DIRECTIONS:
1. Answer these questions using the description of the album RED EARTH, one line for each and marked (a), (b), (c) like the questions.
(a) Which country is Kendall described as a songwriter and performer from?
(b) Which two singles from the album had already been released?
(c) Where did Kendall grow up?
2. In the description of the album RED EARTH, rewrite the paragraph beginning "The whole album writing process" as a short list that keeps its main facts.
3. Write the next part of the description of the album RED EARTH, continuing from its last sentence.

======== TEXT BLOCK

A deeply introspective album of intricate storytelling brought to life with evocative instrumentation; meaningful lyricism and a golden voice, RED EARTH officially hails the emergence of one of New Zealand’s most intriguing songwriters and performers.
Moving effortlessly and seamlessly through a number of styles and genres, from dark country to true country; folk and chilled pop to bluesy rock, Kendall delivers an album packed with mood and personality.
Kendall chose the songs that feature on the album - including first singles already released ‘The Clock Tower’ and ‘Valentine Street’ - because they’re representations of her childhood growing up in Papakura, south Auckland. She explains,
Each song is based upon my memories around locations within the district. Most of the songs reflect important moments of my life that moulded who I am today.
“The whole album writing process involved a lot of introspection and processing of traumatic experiences, so it comes from a place of healing and catharsis. The songs also hold a lot of relevance to issues that not only I faced growing up, but that continue to be common societal issues today such as poverty, housing insecurity, sexism, sexuality, mental health, and how colonialism has negatively impacted our country.”

================
======== RAW DATA

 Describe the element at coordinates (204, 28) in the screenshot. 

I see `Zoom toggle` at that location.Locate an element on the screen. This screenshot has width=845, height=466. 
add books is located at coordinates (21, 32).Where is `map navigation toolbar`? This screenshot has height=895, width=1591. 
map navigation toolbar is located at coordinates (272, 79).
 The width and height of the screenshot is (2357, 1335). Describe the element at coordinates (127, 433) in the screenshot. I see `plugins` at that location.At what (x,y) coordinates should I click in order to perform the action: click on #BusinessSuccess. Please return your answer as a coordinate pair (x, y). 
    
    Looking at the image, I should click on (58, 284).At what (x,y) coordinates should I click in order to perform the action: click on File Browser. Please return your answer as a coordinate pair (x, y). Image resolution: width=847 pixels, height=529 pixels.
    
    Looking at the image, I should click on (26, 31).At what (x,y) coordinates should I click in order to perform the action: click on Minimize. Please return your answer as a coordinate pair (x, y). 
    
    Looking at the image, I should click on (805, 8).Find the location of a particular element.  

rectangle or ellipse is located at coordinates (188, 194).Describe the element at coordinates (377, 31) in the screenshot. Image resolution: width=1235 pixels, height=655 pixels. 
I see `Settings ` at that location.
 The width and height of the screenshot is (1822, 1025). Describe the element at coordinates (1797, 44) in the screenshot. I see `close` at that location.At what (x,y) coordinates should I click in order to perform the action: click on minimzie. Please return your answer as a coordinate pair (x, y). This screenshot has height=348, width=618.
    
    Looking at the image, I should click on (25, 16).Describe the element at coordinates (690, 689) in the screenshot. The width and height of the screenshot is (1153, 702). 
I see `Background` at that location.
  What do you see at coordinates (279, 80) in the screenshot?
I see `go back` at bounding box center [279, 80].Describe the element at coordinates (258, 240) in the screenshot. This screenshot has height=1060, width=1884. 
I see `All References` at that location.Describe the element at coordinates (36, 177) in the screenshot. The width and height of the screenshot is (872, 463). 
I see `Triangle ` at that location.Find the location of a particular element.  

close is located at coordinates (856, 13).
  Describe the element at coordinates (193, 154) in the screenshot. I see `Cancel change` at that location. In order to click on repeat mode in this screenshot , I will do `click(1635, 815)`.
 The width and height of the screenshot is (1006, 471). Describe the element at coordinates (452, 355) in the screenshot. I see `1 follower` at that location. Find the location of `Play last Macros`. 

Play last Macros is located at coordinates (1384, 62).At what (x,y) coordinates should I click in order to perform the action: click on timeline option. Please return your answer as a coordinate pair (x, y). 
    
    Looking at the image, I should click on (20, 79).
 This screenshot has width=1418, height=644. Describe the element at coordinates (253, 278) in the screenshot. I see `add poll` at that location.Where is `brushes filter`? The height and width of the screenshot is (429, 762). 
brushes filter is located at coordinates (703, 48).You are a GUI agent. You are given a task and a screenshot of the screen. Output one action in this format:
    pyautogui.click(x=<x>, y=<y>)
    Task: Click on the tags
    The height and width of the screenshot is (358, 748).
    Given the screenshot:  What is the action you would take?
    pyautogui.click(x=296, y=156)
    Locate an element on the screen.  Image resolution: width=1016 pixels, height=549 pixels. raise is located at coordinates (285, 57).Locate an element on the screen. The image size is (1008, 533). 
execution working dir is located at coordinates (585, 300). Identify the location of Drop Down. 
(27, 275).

================

THE ANSWERS:
1.
(a) New Zealand
(b) ‘The Clock Tower’ and ‘Valentine Street’
(c) Papakura, south Auckland

2.
- Writing the album involved a lot of introspection and processing of traumatic experiences.
- The album comes from a place of healing and catharsis.
- The songs address issues faced while growing up that remain common societal issues today:
  - poverty
  - housing insecurity
  - sexism
  - sexuality
  - mental health
  - the negative impact of colonialism on the country

3.
It is exactly this eloquent approach to storytelling that’s evident in RED EARTH’s focus track, ‘Kirks Bush’, written about a section of forest in Papakura with a dark reputation, which the Auckland singer-songwriter recalls from her childhood.
Everyone I knew could recite one story about something terrible that had gone on in there.
But for Kendall, who used it as a shortcut to school, it became a safe place of reflection.
“I would walk through there on my way to and from school each day despite the warnings of my parents. I would love the feeling of tranquillity and peace I would get as I walked further along the path and deeper into the middle of the bush.”
“These days the bush itself has been reclaimed as a community taonga (treasure) and is much safer,” says Kendall, who adds that ‘Kirks Bush’ highlights the inequality that women experience growing up - often being taught to take the long way around as a safety technique – but also metaphorically, as a way to prepare them for the gender inequality they will experience.
All songs on the record were written by Kendall Elise and recorded at Roundhead Studios (audio engineer - Paddy Hill; produced by Kendall Elise and Alan Meharry; mixed by Scott Seabright and mastered by Chris Chetland from KOG).
The release of RED EARTH will coincide with a number of live performances and a nationwide tour.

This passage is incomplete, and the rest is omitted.